_What is expected_:
Copy exactly the lines of the data below that run from the line holding "Where should I click to: Click the Good" through the line holding "Given: Open the 文档原文 link", both ends included.

==== Dataset entries

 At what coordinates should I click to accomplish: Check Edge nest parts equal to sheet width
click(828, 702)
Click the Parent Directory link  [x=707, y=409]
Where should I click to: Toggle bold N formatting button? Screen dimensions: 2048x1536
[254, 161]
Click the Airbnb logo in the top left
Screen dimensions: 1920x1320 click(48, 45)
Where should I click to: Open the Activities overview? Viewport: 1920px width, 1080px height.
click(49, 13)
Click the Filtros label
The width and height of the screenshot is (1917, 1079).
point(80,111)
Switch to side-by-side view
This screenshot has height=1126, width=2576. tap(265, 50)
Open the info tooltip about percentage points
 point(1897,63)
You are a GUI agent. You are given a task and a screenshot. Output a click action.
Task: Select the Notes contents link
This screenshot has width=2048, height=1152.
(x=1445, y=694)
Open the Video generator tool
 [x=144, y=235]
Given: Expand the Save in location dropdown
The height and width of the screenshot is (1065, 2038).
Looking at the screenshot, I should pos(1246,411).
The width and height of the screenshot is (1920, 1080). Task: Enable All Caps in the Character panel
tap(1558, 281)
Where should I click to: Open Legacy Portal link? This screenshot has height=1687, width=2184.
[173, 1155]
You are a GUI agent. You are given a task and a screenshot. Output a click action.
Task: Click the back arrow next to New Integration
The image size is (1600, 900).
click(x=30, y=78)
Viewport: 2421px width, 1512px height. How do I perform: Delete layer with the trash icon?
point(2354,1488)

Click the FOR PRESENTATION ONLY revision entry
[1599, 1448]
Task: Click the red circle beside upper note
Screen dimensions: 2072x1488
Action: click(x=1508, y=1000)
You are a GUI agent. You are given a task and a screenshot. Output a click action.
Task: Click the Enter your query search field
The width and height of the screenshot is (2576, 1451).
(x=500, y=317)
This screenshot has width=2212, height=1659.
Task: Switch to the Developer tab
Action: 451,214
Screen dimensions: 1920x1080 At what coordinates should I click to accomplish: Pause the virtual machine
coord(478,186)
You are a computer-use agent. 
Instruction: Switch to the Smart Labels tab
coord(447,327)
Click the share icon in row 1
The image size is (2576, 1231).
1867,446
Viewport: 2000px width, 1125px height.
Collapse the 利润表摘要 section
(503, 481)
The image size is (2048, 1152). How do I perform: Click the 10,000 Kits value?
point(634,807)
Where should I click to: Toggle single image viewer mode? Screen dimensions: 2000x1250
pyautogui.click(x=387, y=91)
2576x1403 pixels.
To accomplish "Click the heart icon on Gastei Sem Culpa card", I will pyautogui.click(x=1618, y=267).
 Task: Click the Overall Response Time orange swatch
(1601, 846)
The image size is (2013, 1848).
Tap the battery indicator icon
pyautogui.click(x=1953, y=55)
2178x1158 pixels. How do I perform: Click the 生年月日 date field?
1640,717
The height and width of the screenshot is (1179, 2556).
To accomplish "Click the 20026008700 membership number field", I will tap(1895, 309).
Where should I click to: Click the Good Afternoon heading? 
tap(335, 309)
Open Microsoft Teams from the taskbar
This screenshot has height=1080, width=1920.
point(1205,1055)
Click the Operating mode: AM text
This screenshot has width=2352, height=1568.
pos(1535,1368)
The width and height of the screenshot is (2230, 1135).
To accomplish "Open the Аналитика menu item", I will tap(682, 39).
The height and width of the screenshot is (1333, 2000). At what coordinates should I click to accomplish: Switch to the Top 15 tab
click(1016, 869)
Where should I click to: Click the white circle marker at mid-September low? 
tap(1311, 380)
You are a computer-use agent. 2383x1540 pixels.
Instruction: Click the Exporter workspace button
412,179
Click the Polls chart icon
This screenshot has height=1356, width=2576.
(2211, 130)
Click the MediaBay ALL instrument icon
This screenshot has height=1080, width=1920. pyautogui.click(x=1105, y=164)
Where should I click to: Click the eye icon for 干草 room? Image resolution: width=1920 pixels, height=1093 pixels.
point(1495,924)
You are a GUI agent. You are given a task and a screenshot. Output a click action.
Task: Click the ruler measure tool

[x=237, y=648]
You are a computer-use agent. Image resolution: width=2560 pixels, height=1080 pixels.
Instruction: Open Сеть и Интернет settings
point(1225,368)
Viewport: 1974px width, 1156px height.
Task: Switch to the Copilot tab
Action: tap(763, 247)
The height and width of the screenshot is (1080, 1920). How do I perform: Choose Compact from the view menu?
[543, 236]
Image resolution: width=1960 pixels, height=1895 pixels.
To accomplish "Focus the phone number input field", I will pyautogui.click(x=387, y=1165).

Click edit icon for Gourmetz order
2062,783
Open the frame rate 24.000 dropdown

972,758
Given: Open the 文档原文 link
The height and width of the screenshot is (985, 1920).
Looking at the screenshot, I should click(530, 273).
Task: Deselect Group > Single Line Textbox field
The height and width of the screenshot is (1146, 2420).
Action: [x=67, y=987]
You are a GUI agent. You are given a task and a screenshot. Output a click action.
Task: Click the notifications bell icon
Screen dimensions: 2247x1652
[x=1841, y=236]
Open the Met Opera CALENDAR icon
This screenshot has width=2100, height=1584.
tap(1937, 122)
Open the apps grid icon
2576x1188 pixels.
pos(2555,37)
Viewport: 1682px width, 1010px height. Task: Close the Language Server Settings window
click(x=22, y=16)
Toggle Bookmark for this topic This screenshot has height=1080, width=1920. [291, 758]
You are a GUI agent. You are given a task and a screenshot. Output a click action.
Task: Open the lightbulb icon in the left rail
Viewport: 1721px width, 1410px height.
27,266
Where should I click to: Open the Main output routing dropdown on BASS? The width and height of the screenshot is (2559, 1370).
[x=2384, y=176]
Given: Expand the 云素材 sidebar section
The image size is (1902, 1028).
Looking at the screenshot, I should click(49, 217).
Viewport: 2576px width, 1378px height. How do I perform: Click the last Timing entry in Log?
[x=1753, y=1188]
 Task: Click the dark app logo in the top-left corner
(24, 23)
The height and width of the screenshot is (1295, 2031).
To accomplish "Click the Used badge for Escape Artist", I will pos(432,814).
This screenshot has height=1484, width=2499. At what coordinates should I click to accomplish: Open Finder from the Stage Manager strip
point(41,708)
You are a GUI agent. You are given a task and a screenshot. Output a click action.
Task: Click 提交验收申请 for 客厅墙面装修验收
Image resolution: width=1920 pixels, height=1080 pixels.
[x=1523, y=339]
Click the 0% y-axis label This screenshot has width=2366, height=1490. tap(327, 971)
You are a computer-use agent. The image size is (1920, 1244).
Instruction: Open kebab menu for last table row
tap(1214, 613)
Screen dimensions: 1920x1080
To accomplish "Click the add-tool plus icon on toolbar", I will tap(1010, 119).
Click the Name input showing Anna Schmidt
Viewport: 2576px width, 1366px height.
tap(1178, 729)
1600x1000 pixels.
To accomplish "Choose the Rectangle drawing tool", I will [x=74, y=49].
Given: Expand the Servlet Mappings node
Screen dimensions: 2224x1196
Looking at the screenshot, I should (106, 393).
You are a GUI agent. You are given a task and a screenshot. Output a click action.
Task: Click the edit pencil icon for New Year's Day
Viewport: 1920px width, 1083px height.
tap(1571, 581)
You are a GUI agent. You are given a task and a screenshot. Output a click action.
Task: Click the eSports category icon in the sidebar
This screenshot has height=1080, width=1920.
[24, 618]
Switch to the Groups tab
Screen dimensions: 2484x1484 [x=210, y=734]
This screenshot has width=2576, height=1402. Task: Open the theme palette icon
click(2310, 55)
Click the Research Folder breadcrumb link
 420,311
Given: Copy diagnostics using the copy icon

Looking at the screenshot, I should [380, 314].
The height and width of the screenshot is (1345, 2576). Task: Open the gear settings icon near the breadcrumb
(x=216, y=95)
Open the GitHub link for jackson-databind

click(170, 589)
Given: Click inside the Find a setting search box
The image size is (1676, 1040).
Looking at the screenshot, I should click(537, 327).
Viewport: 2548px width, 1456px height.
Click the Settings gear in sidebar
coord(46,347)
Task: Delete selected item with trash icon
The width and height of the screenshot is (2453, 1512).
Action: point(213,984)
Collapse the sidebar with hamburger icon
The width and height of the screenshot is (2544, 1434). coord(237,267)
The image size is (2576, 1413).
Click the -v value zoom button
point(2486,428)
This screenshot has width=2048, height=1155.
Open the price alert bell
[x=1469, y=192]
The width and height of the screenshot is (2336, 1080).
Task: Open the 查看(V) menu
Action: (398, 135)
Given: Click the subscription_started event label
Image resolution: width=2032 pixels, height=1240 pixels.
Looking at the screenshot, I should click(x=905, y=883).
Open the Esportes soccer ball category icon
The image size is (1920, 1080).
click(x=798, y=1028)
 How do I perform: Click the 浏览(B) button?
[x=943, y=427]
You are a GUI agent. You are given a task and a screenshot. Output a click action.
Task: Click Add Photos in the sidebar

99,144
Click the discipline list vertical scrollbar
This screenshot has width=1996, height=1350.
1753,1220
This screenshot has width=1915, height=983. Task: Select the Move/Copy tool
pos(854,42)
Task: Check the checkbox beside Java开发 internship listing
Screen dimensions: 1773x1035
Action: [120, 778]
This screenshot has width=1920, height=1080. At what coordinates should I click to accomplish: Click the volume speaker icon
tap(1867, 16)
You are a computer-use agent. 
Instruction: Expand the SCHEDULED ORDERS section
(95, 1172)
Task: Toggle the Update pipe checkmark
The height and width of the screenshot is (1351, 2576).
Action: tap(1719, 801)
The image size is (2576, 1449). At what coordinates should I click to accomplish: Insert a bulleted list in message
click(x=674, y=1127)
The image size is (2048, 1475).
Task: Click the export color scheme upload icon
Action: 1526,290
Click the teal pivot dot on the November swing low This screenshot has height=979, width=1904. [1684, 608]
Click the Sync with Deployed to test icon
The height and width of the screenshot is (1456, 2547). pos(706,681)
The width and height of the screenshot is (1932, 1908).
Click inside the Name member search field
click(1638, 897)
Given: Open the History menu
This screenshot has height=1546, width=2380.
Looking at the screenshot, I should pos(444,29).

========

_Answer to the problem_:
Where should I click to: Click the Good Afternoon heading? 
tap(335, 309)
Open Microsoft Teams from the taskbar
This screenshot has height=1080, width=1920.
point(1205,1055)
Click the Operating mode: AM text
This screenshot has width=2352, height=1568.
pos(1535,1368)
The width and height of the screenshot is (2230, 1135).
To accomplish "Open the Аналитика menu item", I will tap(682, 39).
The height and width of the screenshot is (1333, 2000). At what coordinates should I click to accomplish: Switch to the Top 15 tab
click(1016, 869)
Where should I click to: Click the white circle marker at mid-September low? 
tap(1311, 380)
You are a computer-use agent. 2383x1540 pixels.
Instruction: Click the Exporter workspace button
412,179
Click the Polls chart icon
This screenshot has height=1356, width=2576.
(2211, 130)
Click the MediaBay ALL instrument icon
This screenshot has height=1080, width=1920. pyautogui.click(x=1105, y=164)
Where should I click to: Click the eye icon for 干草 room? Image resolution: width=1920 pixels, height=1093 pixels.
point(1495,924)
You are a GUI agent. You are given a task and a screenshot. Output a click action.
Task: Click the ruler measure tool

[x=237, y=648]
You are a computer-use agent. Image resolution: width=2560 pixels, height=1080 pixels.
Instruction: Open Сеть и Интернет settings
point(1225,368)
Viewport: 1974px width, 1156px height.
Task: Switch to the Copilot tab
Action: tap(763, 247)
The height and width of the screenshot is (1080, 1920). How do I perform: Choose Compact from the view menu?
[543, 236]
Image resolution: width=1960 pixels, height=1895 pixels.
To accomplish "Focus the phone number input field", I will pyautogui.click(x=387, y=1165).

Click edit icon for Gourmetz order
2062,783
Open the frame rate 24.000 dropdown

972,758
Given: Open the 文档原文 link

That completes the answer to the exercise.